Visibility at hardware level is achieved through some form of IO (if available):

printf on UART - print using LCD, bluetooth, putty, etc.
LED debugging - check condition true/false
Advanced debuggers for memory/register dump & modifications, clock control, etc - see JTAG below
Loopbacking (connecting outputs to inputs) can provide insights into how your code is received by the external device to which it is connected.

and through measuring instruments:

Multimeters (for static values)
- Resistance: Just place the piece of circuit between the probes.
- Tension: connect in parallel - positive probe to the higher potential point, negative probe to lower potential point (otherwise would show negative value - no danger). For pontential at a single point: negative probe at GND, positive probe at your point.
- Current: connect in series.
- Always start with worst expectations: set the scale of the multimeter to maximum then progressively drop the scale until you have most accurate measurement. This prevents the magic smoke from coming out.
- To check diode polarization: Select diode check on the multimeter. When negative probe on anode and positive on cathode, the multimeter makes a sound.
- To check for short circuits: Use diode check on the multimeter - hearing a sound means short circuit.
- To check for connectivity: Use diode check on the multimeter - hearing a sound means you have connectivity.

Oscilloscopes (for dynamic values - Electroboom explains it better than us)

Logic Analyzers (for digital signals) - they mostly look and behave as the wave forms results of simulations in Xilinx FPGA Tools.

Protocol Analyzers (for embedded protocols such as I2C, SPI, etc.) - Logic Analyzers aware of the protocol

JTAG-based debuggers - can be very advanced: dump memory at given location, possible kernel awareness, clock stop, memory and register access (read/write), etc.

Since we don't consider that debugging skills is something that can be taught/understood/achieved through theoretical means, we provide you with a broken device and ask you to fix it :).

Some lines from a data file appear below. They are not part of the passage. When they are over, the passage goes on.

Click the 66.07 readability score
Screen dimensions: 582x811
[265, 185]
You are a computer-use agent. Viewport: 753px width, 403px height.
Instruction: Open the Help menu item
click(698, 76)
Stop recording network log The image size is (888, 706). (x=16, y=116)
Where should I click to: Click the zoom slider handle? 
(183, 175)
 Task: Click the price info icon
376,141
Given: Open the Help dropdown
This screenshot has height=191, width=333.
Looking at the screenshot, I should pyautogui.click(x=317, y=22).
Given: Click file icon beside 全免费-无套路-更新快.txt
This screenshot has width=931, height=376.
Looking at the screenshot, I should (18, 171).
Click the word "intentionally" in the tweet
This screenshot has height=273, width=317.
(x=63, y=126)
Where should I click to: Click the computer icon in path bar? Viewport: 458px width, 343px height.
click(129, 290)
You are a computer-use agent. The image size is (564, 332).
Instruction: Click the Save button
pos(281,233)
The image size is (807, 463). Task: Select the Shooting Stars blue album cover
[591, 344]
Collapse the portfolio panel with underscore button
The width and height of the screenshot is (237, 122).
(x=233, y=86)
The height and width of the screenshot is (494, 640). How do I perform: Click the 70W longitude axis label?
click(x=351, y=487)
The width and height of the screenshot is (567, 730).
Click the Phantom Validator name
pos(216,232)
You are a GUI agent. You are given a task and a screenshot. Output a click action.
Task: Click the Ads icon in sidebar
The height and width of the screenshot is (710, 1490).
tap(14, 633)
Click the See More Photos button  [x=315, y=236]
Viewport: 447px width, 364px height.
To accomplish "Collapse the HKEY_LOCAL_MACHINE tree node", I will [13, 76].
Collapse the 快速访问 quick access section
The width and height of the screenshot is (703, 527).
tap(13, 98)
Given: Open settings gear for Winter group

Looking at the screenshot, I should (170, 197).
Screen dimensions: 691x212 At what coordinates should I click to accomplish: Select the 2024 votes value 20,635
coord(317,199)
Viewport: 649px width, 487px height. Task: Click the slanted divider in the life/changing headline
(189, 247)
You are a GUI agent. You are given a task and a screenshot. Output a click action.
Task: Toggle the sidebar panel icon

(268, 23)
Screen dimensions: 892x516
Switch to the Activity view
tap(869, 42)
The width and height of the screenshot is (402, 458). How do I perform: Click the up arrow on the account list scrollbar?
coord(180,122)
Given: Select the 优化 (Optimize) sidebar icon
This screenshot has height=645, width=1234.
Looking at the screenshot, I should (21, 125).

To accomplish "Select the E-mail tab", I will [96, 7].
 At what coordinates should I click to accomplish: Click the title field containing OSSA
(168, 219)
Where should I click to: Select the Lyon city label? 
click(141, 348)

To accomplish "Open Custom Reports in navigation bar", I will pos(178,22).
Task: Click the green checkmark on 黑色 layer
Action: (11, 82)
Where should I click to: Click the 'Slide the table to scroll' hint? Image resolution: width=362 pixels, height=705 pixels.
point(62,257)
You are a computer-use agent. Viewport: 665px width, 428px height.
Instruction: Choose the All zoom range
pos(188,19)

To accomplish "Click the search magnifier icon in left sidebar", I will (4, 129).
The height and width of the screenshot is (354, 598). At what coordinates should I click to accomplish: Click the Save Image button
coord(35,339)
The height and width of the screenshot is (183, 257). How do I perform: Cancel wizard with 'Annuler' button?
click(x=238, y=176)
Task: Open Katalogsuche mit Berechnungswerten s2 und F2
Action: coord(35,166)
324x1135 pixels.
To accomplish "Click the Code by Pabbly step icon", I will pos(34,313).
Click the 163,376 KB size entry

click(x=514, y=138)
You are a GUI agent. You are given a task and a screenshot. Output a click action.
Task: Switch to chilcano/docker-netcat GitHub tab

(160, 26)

At the end of the practical session, we'll wrap up with conclusions about what you just did to fix the given device.

Example of Debugging Flow

When debugging, it is always best to have an organised approach.

One example of debugging flow might be the following:

Double check the datasheet and the schematic. Do we access the right registers? Are the peripherics connected to the pins to which we thought they are?
Try JTAG-based debuggers or any debugger that you know works with your device.
You might consider printf debugging:
- Do you have an ethernet stack? If yes, consider SSH, NFS, etc to achieve printf debugging.
- If no network stack, we default to simpler protocols: what about UART? Can we connect anything over UART? Maybe a PC, HC-05 Bluetooth Module, LCD?
If up to now we get no insights, we might consider LED debugging to track the execution flow before moving to HW debugging.
If all else failed, do HW debugging: Do you see any (obvious) issues with the HW design or with the schematic?
Start isolating the issue using measuring instruments: multimeters, osciloscopes, logic analyzers depending on the scenario.

Obviously, this list is not necessarely something well established in the industry or the academia. There might be things missing or which don't apply depending on the project you work on.

Tasks

The purpose of the device is to trigger an alarm message on the terminal in case the temperature of the environment is above 40 C for more than 10 measurement in a row. The SW and/or the HW is broken. Your task is to fix it.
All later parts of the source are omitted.